Down syndrome is a position in which a person appears with an additional chromosome or an additional portion of a chromosome. This position causes problems in development, thinking, learning, and physical well Bottom. syndrome tests helps to find this chromosomal abnormality in the fetus.
Chromosomes are small “packages” in cells that contain genes.
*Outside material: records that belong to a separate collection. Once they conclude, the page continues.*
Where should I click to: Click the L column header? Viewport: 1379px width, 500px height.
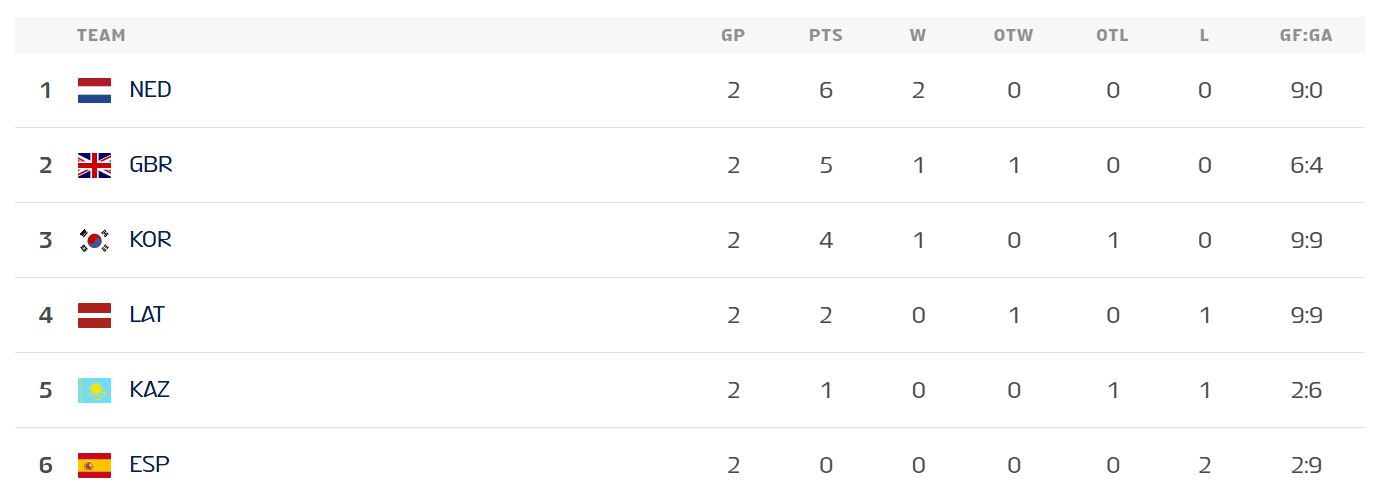tap(1204, 36)
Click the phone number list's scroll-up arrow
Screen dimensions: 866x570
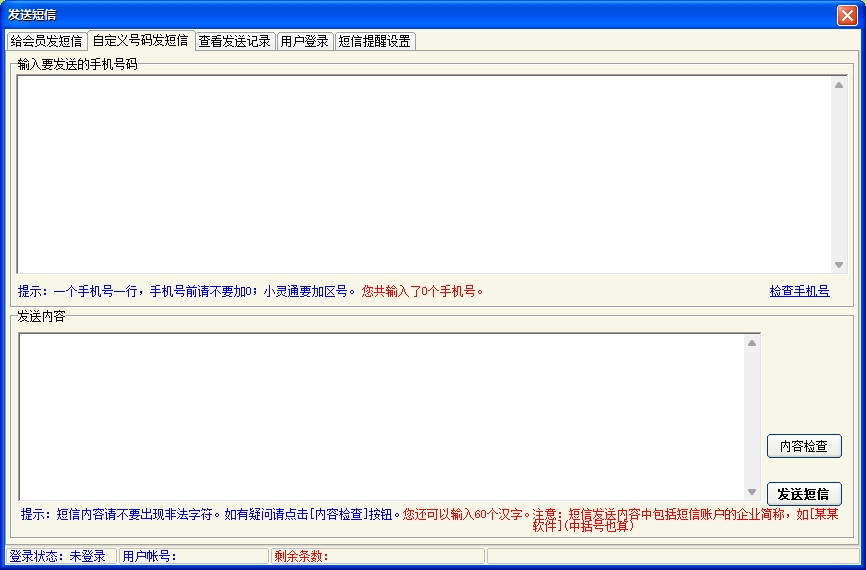(x=839, y=85)
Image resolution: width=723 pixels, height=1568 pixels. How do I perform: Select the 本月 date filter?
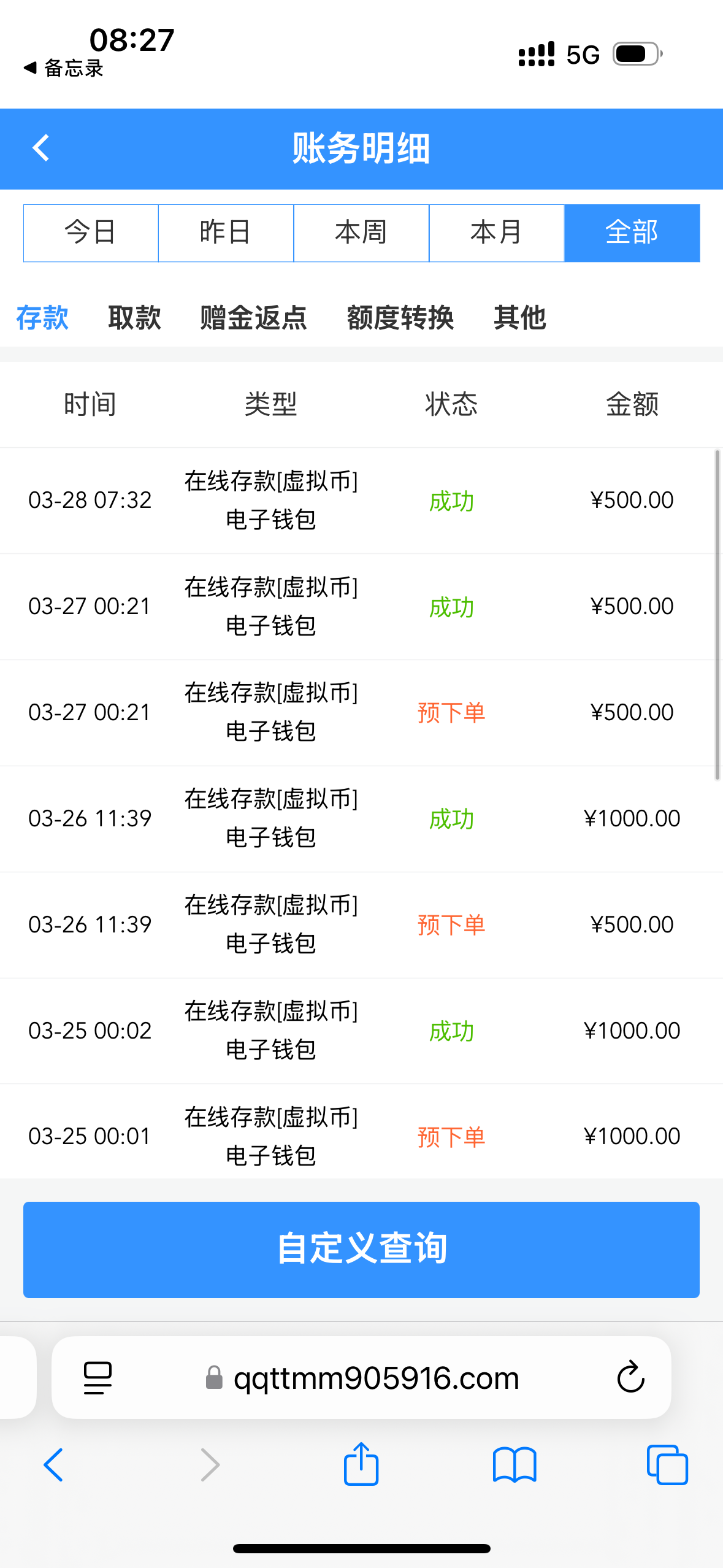tap(496, 233)
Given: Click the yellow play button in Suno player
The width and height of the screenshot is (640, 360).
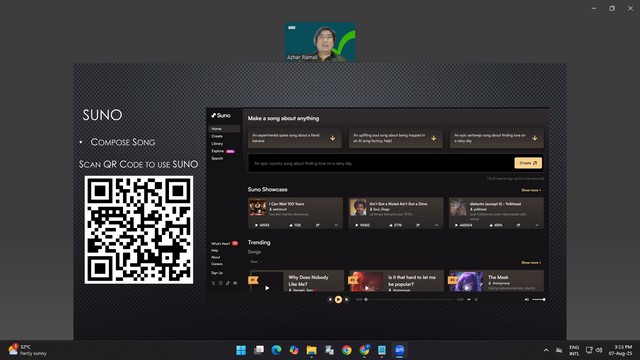Looking at the screenshot, I should point(338,300).
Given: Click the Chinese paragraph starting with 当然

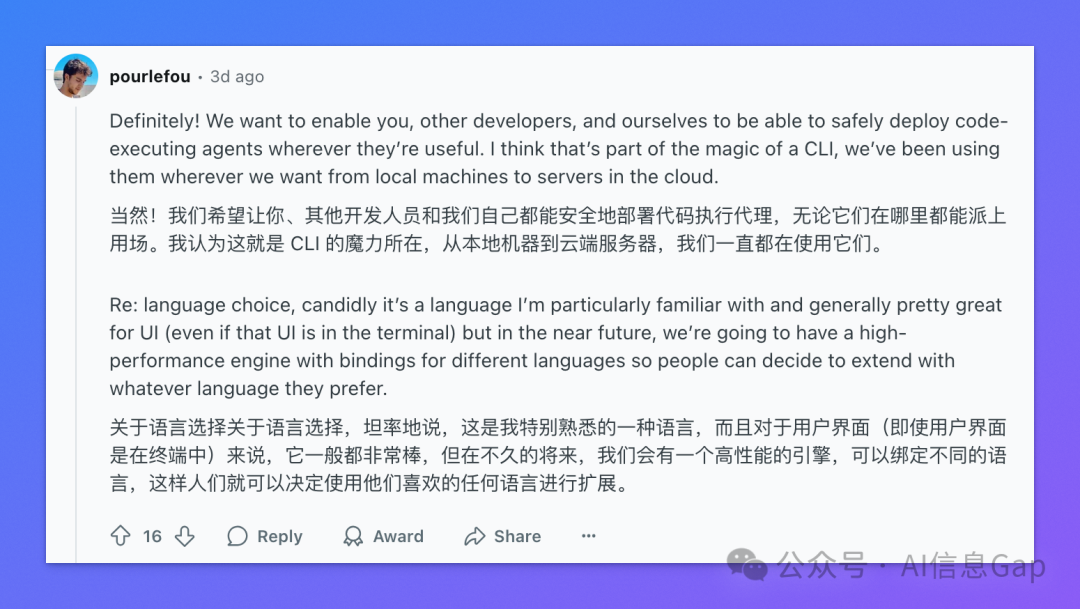Looking at the screenshot, I should (558, 229).
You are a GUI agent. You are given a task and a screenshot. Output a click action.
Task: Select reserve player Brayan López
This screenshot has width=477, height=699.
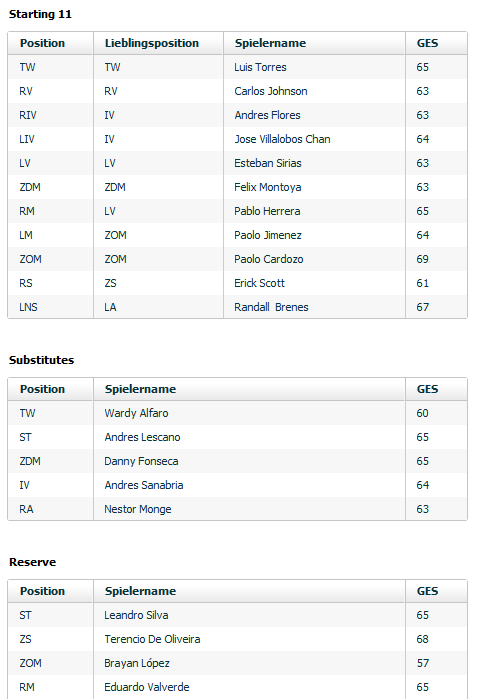pyautogui.click(x=136, y=663)
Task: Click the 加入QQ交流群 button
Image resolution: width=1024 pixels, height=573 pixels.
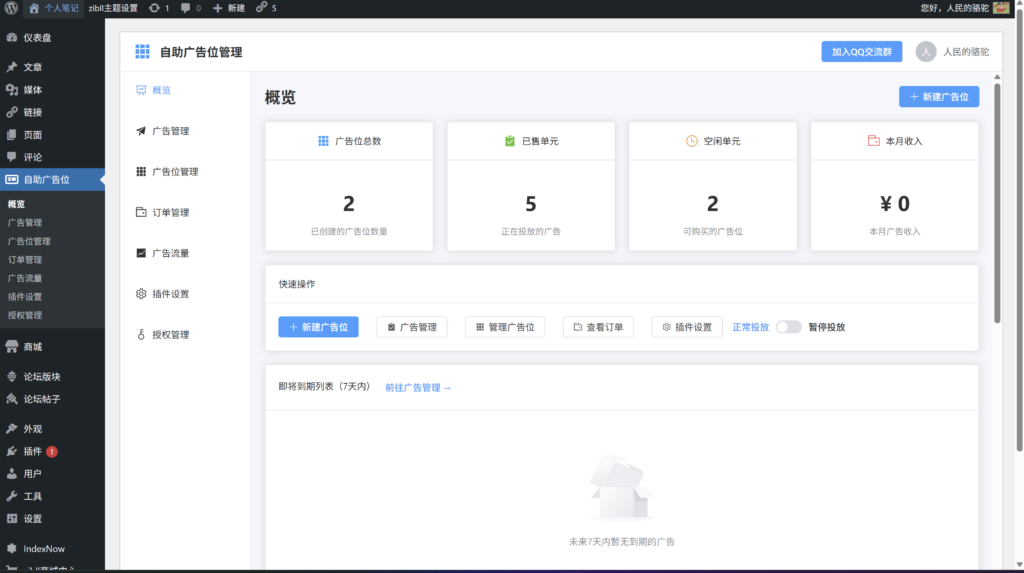Action: click(861, 52)
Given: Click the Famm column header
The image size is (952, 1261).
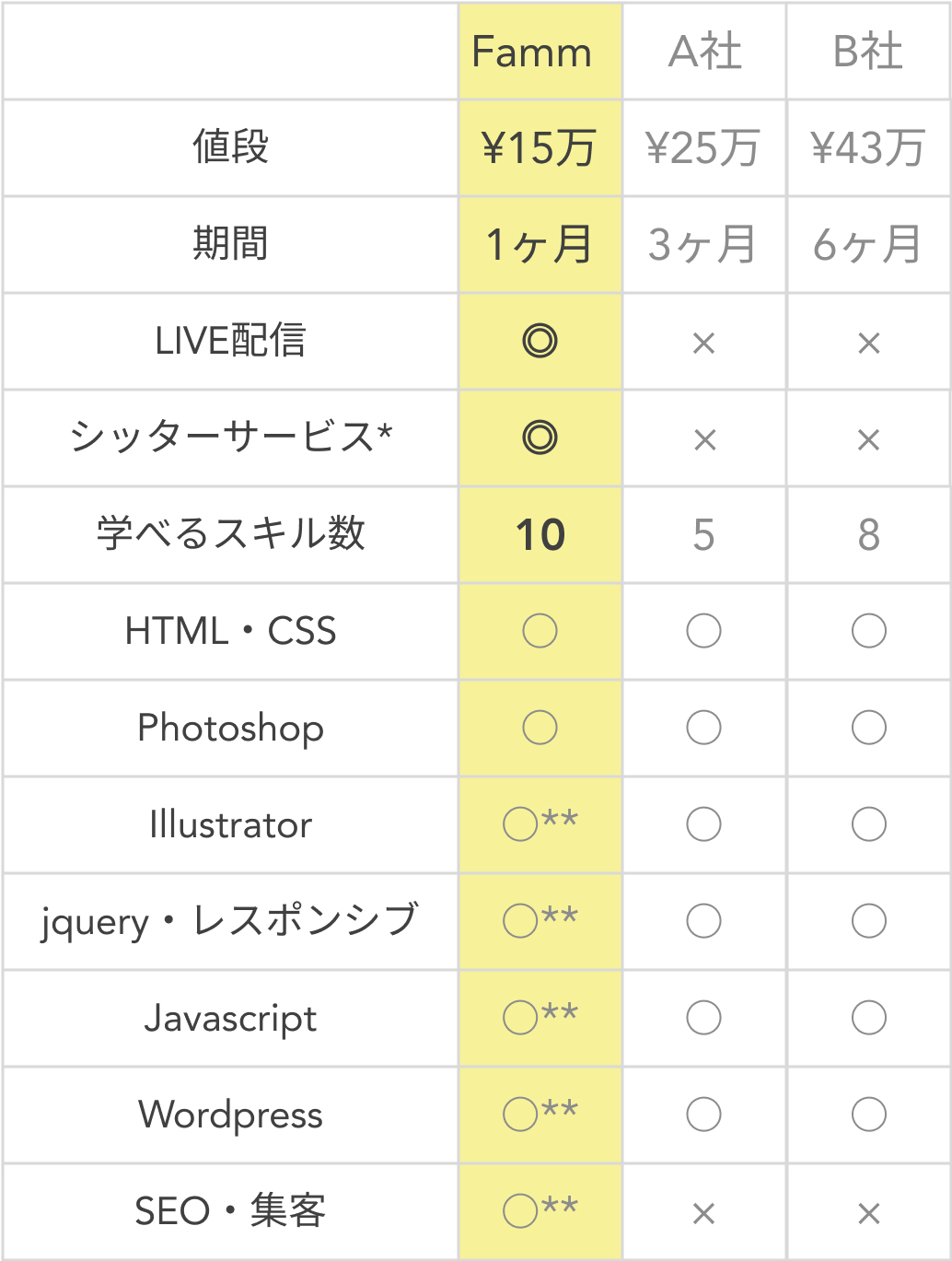Looking at the screenshot, I should pyautogui.click(x=531, y=53).
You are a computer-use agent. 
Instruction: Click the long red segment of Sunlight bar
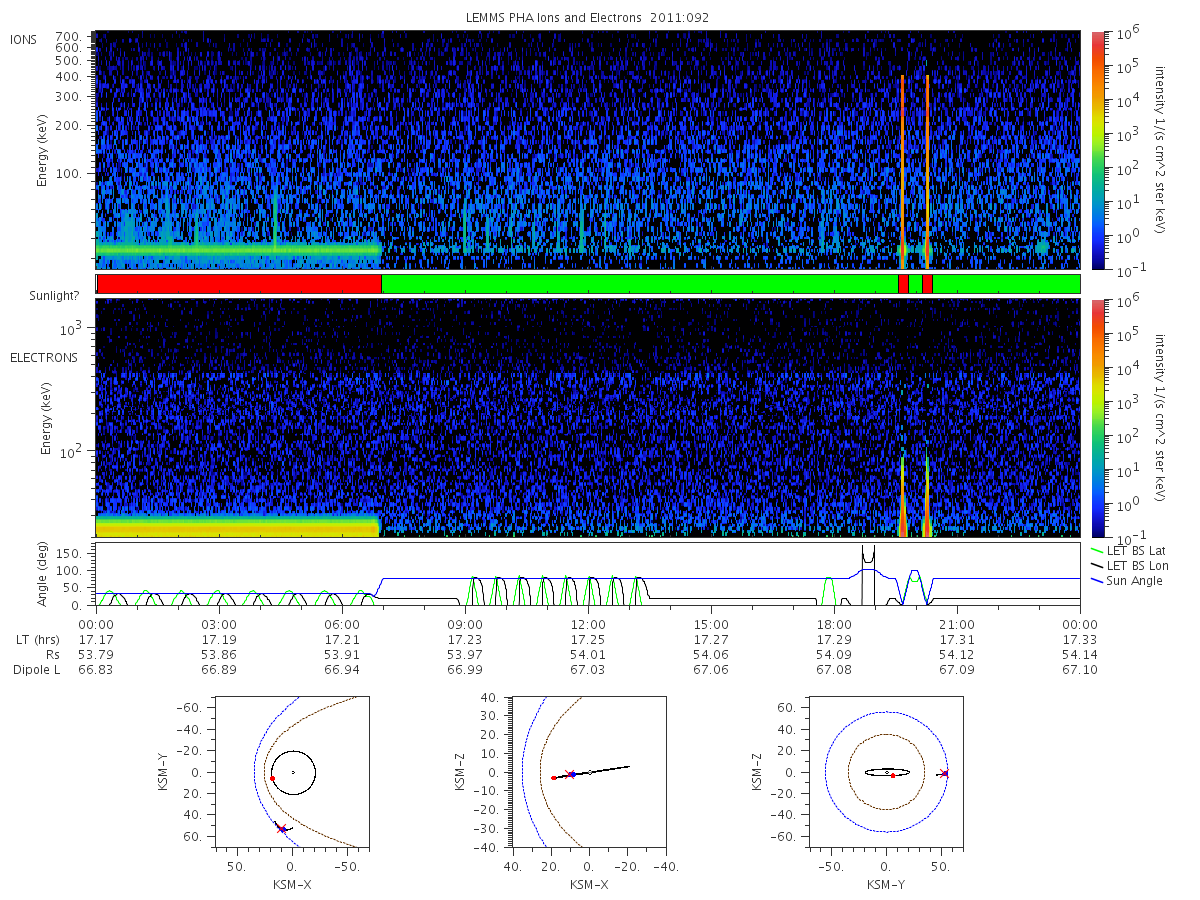(239, 284)
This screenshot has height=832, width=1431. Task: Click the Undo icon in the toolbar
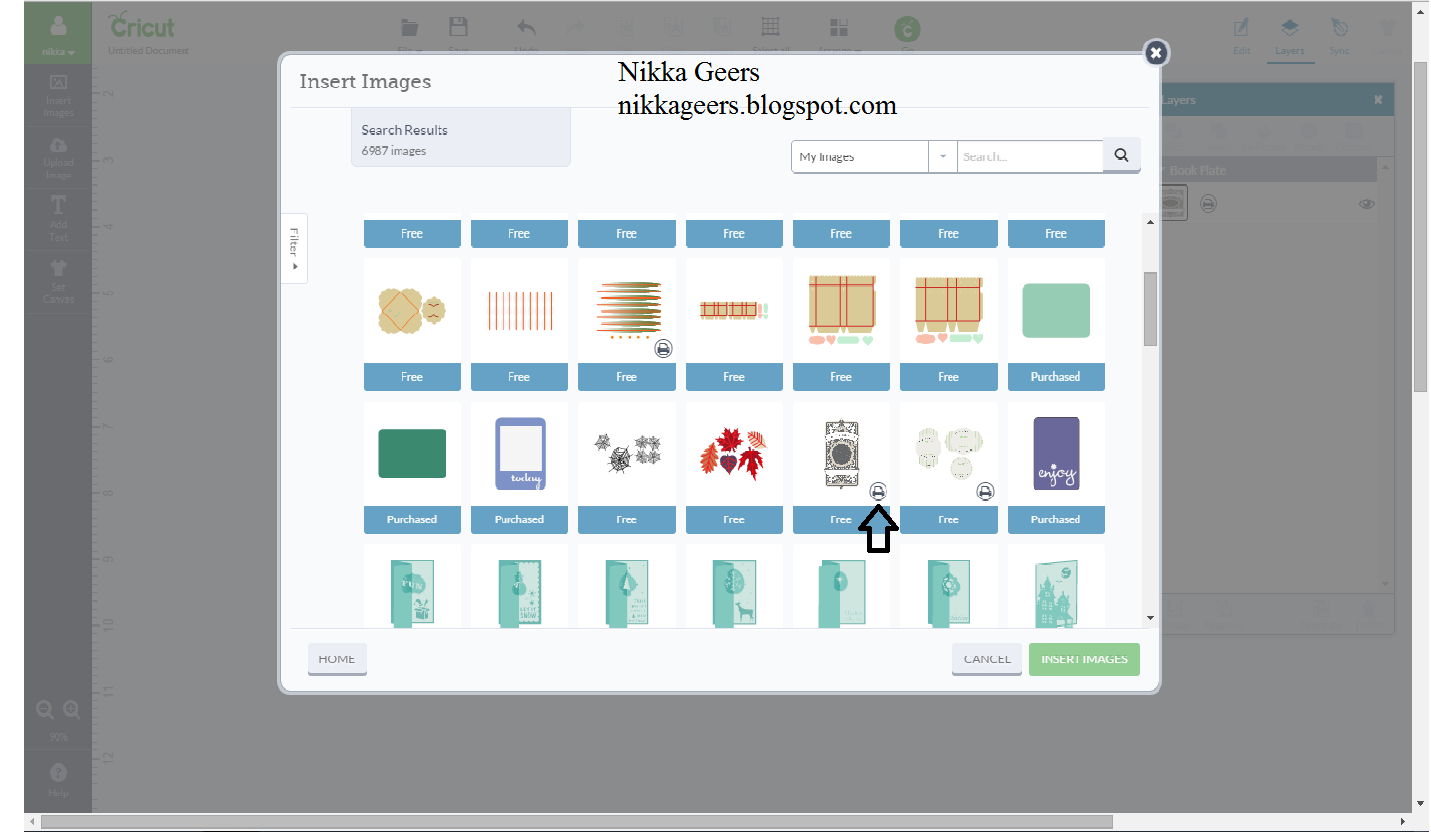point(526,27)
Genes wear information, called DNA, that determines how you look and how your body works. You are usually born with a set of 46 chromosomes in every cell. Chromosomes are grouped in 23 pairs. Each pair contains two chromosomes. One for each guardian.
Most of the inverted syndrome every cell has an additional copy of chromosome 21. This common downward configuration syndrome is called trisomy 21. Trisomy” means that the cells actually have three copies of the chromosome instead of the usual two. It is the least common type of occurrence. syndrome , a person may have:
- An extra piece of chromosome 21 attached to another chromosome (downward translocation) syndrome )
- Additional chromosome 21 in some but not all cells (mosaic down) syndrome )
The extra chromosome affects how the baby’s brain and corpus callosum develop. Symptoms range from less serious to more difficult. Downward-facing babies. syndrome Usually have problems thinking and learning. They are more likely to begin speaking later than other babies.
Common physiological symptoms of Down’s syndrome include flat faces, crooked eyes, short necks, small arms and legs, poor muscle tone, and loose joints. Joint problems in childhood include hearing loss, sleep apnea, ear infections, eye problems, and heart defects.
There are two important types of tests It can help you syndrome during pregnancy:
- Prenatal screening tests Can indicate whether the possibility of fetal decline is greater or lesser syndrome . If a screening test Show that the baby has a chance to return. syndrome Is there another test to recognize the best probability. There are many types of screening tests for Down syndrome :
- Early pregnancy screening includes
- A blood test Testing blood for the presence of “markers.” This is a specific protein or other protein that is likely to put you at high risk for decline. syndrome
- Ultrasound scan to find fluid in the back of the baby’s neck. This can be a clear symptom of deterioration. syndrome
- Low risk of babies falling. syndrome
- Pregnancy with two or more children.
- Amniocentesis. This test takes the monster of amniotic fluid that surrounds the fetus in the uterus. The fluid contains the baby’s cells be tested . The test usually performed between 15 and 20 months of pregnancy.
- Chorionic Villi Reduction (CFS).CVS collects a piece of placental tissue called the chorionic flake. The placenta is an organ that increases in the uterus to provide calories and air to the baby. The cells of the chorioallantoic flakes generally have the same chromosomes as the fetus; CF can be created between 10 and 13 months of gestation.
- Percutaneous cord blood (puberty), also called cormocentesis. This test takes the baby’s blood monster from the umbilical cord. Puberty emphasizes a more truthful diagnosis syndrome pregnancy, but this is not usually used. This is because it involves more risks than other studies. tests And it can only be done during pregnancy, usually between 18 and 22 months.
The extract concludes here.